Vernet Pairard – VP introduction
Click this link to read the full 13 page article: VP – Vernet Pairard – Final
The history of VP begins in 1952 after Emile Vernet had run a lightly modified version of the then new 4CV Renault in 1950 and 51. Vernet himself had been competing at Le Mans since the 1930s, but for 1952 teamed up with industrialist engineer Jean Pairard and design engineer Robert Mauger to make a more aerodynamic and lighter 4CV based sports car for the job.
These three set out to become for Renault what Alpine eventually achieved. They tried to reach the mark for several years, but even though a number of the cars were quite competitive, they were toppled by fait. Small problems seem to continually thwart their endeavours when it came to the big event, and eventually in 1958 they gave up.
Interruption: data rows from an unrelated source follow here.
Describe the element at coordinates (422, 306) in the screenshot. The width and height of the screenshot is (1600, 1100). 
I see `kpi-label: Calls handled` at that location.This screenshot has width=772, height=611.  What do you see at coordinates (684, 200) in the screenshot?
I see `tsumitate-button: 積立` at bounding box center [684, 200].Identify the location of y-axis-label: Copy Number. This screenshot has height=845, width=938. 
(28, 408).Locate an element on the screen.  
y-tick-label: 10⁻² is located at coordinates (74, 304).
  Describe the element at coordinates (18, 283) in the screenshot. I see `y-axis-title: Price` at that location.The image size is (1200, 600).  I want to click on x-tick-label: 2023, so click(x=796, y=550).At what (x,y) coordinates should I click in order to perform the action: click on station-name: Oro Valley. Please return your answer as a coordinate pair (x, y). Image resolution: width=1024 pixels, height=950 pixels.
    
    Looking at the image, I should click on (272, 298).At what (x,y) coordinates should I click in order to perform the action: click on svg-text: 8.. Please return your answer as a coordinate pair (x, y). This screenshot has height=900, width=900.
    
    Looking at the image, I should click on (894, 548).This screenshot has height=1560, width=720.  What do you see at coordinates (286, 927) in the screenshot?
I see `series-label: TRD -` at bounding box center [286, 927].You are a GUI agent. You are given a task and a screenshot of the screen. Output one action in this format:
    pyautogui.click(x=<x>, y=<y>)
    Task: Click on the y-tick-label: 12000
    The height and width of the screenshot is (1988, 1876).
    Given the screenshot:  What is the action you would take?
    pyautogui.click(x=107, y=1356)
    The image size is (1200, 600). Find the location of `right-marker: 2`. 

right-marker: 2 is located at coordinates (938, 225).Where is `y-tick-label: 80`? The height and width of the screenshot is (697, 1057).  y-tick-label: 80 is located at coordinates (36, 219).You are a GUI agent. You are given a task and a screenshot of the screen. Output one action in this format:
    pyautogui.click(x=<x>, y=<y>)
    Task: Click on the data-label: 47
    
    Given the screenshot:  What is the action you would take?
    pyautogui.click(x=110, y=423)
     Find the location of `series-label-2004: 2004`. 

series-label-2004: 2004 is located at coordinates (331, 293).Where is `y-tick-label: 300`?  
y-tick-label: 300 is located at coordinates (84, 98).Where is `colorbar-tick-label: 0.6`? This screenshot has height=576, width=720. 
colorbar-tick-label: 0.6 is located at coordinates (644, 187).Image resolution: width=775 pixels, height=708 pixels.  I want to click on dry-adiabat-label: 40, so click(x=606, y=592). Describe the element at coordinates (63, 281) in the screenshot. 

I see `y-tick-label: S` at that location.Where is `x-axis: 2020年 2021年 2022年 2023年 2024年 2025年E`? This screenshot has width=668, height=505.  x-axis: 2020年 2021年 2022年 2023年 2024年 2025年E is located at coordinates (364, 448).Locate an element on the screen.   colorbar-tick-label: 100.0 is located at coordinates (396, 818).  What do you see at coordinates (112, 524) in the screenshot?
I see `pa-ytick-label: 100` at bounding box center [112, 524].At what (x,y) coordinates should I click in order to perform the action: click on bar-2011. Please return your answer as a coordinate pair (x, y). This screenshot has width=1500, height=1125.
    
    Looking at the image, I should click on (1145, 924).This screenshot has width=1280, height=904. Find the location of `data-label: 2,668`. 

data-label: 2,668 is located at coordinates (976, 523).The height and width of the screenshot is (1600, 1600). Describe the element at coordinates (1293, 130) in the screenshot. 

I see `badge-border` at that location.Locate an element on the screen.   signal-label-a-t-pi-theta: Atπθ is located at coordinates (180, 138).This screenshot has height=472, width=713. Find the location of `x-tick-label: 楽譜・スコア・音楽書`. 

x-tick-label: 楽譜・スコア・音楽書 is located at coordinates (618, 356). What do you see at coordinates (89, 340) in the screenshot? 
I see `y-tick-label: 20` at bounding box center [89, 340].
In the process VP produced a number of interesting open sports cars for Le Mans, which in those days were also eligible for road use. One of their early cars was also a coupe that had a high cabin silhouette to accommodate the lanky figure of Pairard. This proved to be an aerodynamic ‘downer’ it larger frontal area and perhaps a rear window shape and angle that in itself created drag.
However, this spawned some later race and road going coupes that were more streamlined and indeed looked to many like a sleeker more stylish Porsche 356. Unfortunately it seems only one couple and one roadster survive, both of which are based on 4CV frames rather than the signature chassis designed by Mauger.